- Problem description:
Where the string "voor" occurs in the material below, report the whole line.

[Start of section]

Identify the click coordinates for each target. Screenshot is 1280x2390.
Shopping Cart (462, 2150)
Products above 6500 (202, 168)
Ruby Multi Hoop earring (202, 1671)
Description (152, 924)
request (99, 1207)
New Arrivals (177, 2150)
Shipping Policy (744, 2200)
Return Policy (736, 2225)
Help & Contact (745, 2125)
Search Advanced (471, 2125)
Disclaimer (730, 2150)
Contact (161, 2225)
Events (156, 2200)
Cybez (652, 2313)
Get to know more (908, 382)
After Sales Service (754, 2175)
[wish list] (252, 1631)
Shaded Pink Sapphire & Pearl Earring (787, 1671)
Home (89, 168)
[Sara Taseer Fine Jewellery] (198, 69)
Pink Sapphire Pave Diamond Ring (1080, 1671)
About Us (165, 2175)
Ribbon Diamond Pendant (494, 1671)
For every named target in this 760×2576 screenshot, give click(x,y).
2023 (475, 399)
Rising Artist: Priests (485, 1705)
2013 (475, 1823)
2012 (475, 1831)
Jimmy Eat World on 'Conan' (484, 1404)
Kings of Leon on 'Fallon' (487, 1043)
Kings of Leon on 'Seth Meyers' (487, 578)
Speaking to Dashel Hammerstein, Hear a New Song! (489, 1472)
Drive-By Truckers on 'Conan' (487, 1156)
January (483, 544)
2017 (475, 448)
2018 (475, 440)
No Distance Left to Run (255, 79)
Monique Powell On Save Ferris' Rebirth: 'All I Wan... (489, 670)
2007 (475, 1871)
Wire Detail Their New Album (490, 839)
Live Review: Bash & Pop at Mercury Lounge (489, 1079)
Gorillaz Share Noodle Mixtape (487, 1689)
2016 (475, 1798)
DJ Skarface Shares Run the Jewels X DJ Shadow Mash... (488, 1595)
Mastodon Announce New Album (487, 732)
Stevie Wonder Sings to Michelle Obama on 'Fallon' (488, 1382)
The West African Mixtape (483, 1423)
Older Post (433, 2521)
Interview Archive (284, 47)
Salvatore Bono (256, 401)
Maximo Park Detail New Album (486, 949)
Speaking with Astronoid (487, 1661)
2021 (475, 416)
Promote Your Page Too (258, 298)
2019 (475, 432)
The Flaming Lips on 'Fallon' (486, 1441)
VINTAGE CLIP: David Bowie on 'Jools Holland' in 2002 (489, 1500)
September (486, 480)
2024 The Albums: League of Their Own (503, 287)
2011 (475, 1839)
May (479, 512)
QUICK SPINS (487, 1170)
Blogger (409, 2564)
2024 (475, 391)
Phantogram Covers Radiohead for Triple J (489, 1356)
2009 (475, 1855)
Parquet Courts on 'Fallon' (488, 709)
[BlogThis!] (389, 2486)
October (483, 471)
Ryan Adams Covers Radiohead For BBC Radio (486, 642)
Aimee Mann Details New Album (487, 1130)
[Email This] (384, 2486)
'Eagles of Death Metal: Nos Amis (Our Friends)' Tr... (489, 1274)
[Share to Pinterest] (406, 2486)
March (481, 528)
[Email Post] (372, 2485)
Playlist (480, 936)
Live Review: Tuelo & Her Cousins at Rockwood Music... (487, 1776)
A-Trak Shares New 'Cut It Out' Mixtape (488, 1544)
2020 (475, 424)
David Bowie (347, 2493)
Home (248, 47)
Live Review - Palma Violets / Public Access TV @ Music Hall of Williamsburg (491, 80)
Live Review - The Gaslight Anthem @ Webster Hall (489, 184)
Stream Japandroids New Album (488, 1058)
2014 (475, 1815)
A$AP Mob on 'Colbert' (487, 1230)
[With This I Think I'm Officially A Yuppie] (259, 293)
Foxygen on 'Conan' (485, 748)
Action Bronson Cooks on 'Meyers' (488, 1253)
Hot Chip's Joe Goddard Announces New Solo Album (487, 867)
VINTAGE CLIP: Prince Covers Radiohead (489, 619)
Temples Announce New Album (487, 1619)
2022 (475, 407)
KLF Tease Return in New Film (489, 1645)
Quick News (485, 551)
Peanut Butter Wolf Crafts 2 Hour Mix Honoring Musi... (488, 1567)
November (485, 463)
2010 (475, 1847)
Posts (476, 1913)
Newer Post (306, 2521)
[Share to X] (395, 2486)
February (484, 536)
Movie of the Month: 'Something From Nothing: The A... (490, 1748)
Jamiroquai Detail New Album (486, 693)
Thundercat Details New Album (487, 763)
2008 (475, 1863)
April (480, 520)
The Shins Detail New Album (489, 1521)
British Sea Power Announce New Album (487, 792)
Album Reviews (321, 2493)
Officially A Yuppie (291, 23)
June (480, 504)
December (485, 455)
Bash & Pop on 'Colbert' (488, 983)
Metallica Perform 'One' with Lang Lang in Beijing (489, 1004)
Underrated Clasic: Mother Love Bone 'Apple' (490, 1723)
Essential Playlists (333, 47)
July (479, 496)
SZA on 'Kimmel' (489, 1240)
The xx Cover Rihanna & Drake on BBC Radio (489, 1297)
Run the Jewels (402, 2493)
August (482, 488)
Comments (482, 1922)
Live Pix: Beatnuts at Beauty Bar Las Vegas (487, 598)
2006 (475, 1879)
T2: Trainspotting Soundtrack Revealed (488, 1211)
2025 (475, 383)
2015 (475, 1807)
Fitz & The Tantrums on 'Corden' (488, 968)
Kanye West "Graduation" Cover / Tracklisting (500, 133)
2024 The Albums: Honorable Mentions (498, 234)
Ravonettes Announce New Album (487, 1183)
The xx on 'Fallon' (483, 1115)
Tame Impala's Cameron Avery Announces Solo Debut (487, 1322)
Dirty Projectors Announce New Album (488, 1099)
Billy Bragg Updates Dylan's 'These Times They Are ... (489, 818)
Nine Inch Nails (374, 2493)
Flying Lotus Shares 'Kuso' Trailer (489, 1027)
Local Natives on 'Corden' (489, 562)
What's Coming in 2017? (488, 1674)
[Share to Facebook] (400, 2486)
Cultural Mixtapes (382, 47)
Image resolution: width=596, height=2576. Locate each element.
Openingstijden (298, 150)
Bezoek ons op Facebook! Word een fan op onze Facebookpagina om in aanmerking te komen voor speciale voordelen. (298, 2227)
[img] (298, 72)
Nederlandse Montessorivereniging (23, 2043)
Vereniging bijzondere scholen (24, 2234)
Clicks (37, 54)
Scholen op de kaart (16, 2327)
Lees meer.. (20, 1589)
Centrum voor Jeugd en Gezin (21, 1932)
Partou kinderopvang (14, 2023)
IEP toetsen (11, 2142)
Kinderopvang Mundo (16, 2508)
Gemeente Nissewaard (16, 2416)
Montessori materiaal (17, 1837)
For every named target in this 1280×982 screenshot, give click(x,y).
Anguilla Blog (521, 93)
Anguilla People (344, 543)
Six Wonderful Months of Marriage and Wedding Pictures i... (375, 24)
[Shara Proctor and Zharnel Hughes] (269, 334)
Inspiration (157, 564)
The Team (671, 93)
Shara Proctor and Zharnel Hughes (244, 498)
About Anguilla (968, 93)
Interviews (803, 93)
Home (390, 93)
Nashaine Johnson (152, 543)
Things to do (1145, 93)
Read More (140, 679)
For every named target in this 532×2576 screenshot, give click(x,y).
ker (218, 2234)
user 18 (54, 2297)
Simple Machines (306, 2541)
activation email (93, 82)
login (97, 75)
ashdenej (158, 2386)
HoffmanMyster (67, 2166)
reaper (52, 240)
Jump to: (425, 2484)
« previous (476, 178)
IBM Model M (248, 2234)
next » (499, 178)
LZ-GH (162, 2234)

[End of section]

- Final answer:
Bezoek ons op Facebook! Word een fan op onze Facebookpagina om in aanmerking te komen voor speciale voordelen. (298, 2227)
Centrum voor Jeugd en Gezin (21, 1932)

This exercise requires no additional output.